Day 4 | April 12, 2004

The Reconnaissance Fly-over

Dave Hilton's Log | Erik Hauri's Log
(See "the islands" under Expedition Calendar for movies of fly-over)

team and fixed wing aircraft

The team in front of the fixed wing aircraft

In preparation for our sampling expedition, we did a 6-hour fly-over by fixed wing aircraft along the 370-mile long volcanic chain. Initially, we maintained a 7000 ft altitude to get a broad overview of the islands. We are particularly interested in sighting helicopter landing spots as well as potential sampling locations for rocks and gases.

After 3 hours, we reached the northernmost islands, Asuncion, Maug and Uracas. We descended to about 3000 ft to get a better view of the volcanoes. Uracas, the northern-most volcano of the chain, is also the Marianas' most active volcano. This small island is completely covered by recent lava flows and ash.



The next volcano to the south is Maug, a partially submerged caldera. Maug consists of 3 islands. On our trip we will set up a base camp on Maug from where we will access Uracas to the north and Asuncion to the south. Asuncion is a symmetrical cone with very steep slopes, covered in vegetation.



Towards the end of our fly-over, we reached Anatahan which erupted in May, 2003. The flanks of Anatahan are still completely covered with ash from last year's eruption. We had a good view of the active crater. At the bottom of the crater are numerous fumaroles (gas vents) and what we believe is a solidified lava lake. As we flew by, a small explosion occurred. Gas and ash erupted from a small vent that opened in the lava lake. A close look showed glowing red lava below. Clearly, Anatahan is still active.



Erik Hauri
Today we had a very nice 6-hour overview flight of all the islands with Mike Cunningham. We started at 7000 feet and flew straight to Uracas, circled several times down low, then came back at 2000 feet swooping down over all the other islands close-up. The volcanoes seem fairly quiet, very few steam emissions that we could see. The exception was Anatahan, which had lots of steam coming out of the East crater, mainly from around the edge of a crusted-over lava lake. As we were flying past the crater, there was a small steam explosion in the center of the lava lake, which opened up for just a second to reveal the glowing red lava beneath. It was all caught on film by Lille Jaffe and you can see the movie here on the web site.

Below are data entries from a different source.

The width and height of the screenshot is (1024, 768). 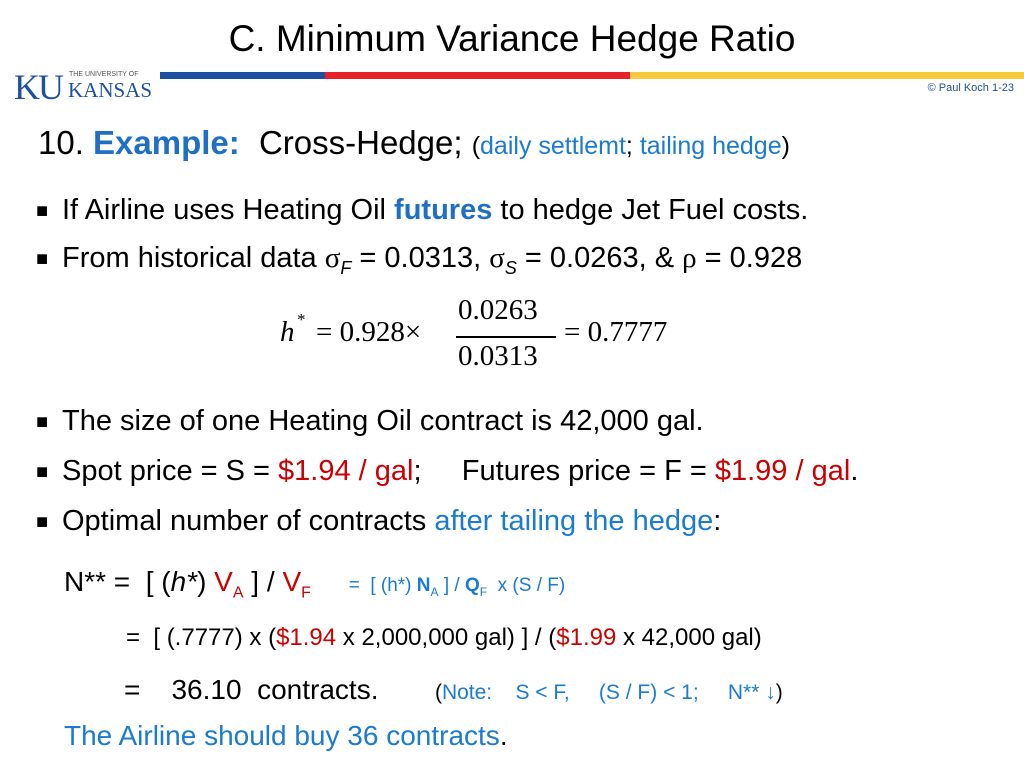 I want to click on n1-alt: = [ (h*) NA ] / QF x (S / F), so click(x=457, y=587).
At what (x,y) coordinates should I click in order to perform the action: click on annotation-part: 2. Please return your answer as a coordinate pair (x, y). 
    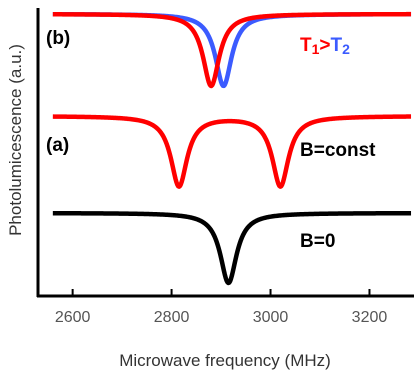
    Looking at the image, I should click on (346, 49).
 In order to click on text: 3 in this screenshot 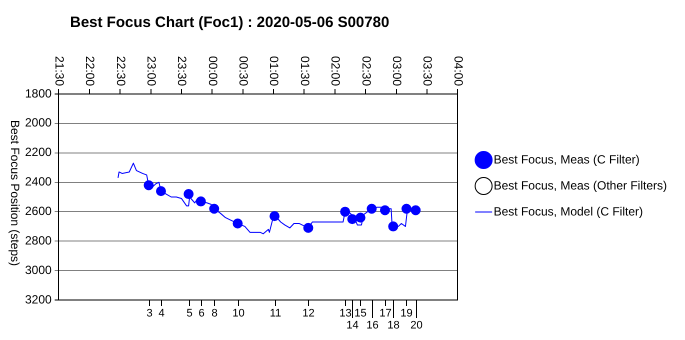, I will do `click(150, 314)`.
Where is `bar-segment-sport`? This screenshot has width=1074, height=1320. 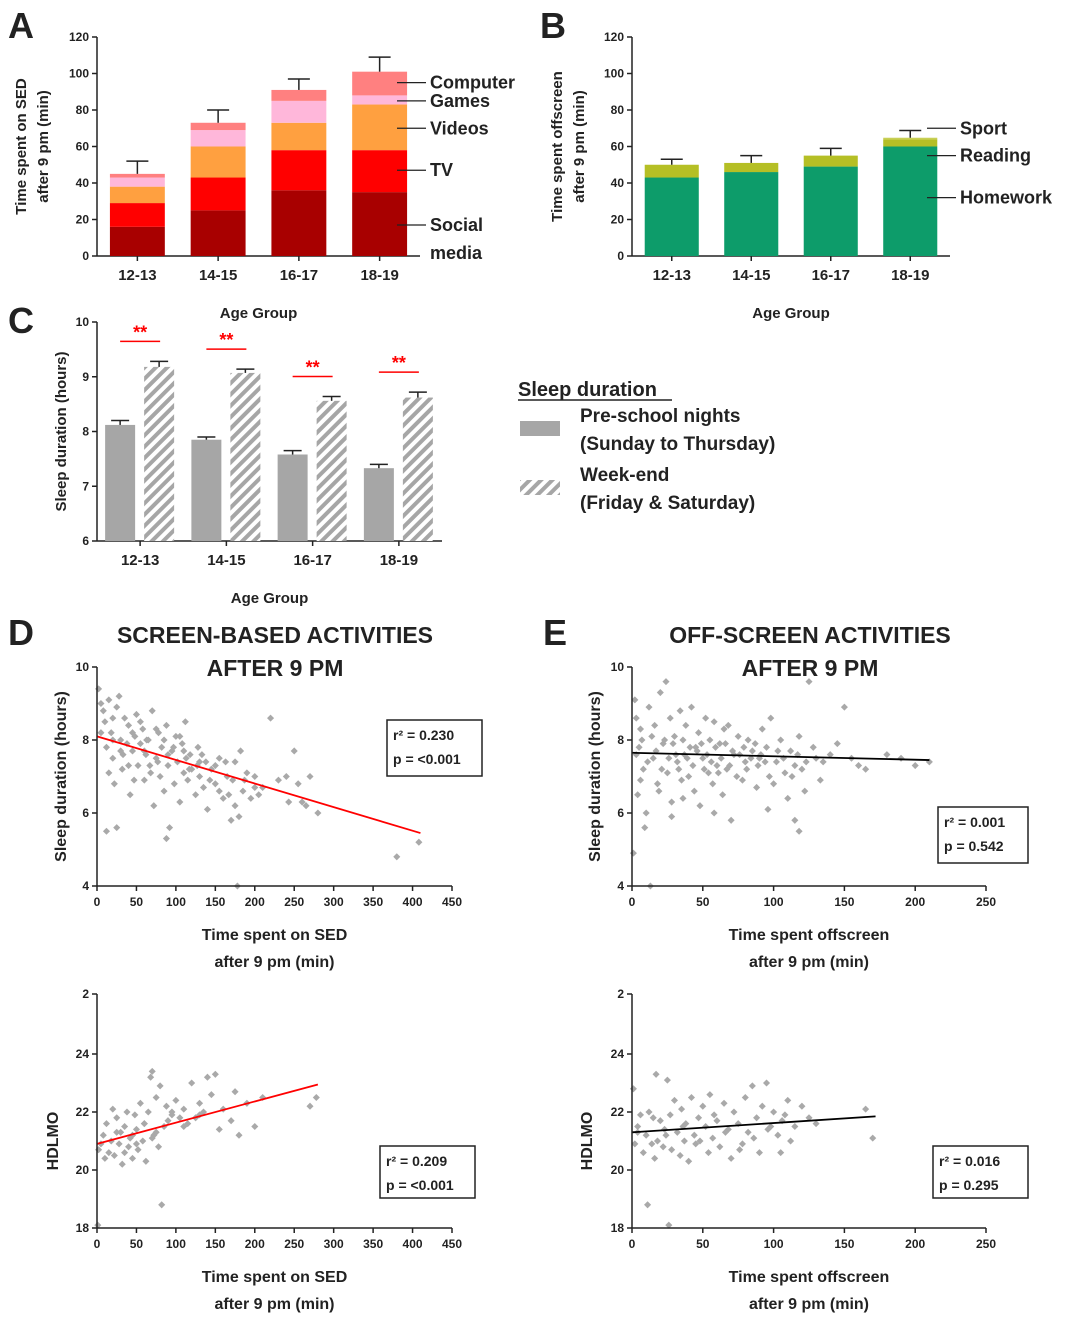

Also today, we had a visit with Juan Camacho and company over at the Emergency Management Office (EMO) to work on permits, which are required for us to land at several of the islands that are bird sanctuaries (Guguan, Agrigan and Uracas). While we were there, we got to see the seismic activity records for the two seismographs at Anatahan; it was busy! There has been lots of seismic activity there over the past 2 weeks, so much so that it appears that it might be dangerous to approach the East Crater. We have a lot of work to do on the west side of the island, which is sheltered from the current activity of the East crater, but we had hoped to sample rocks from the western wall of the caldera, and gases from the East Crater as well.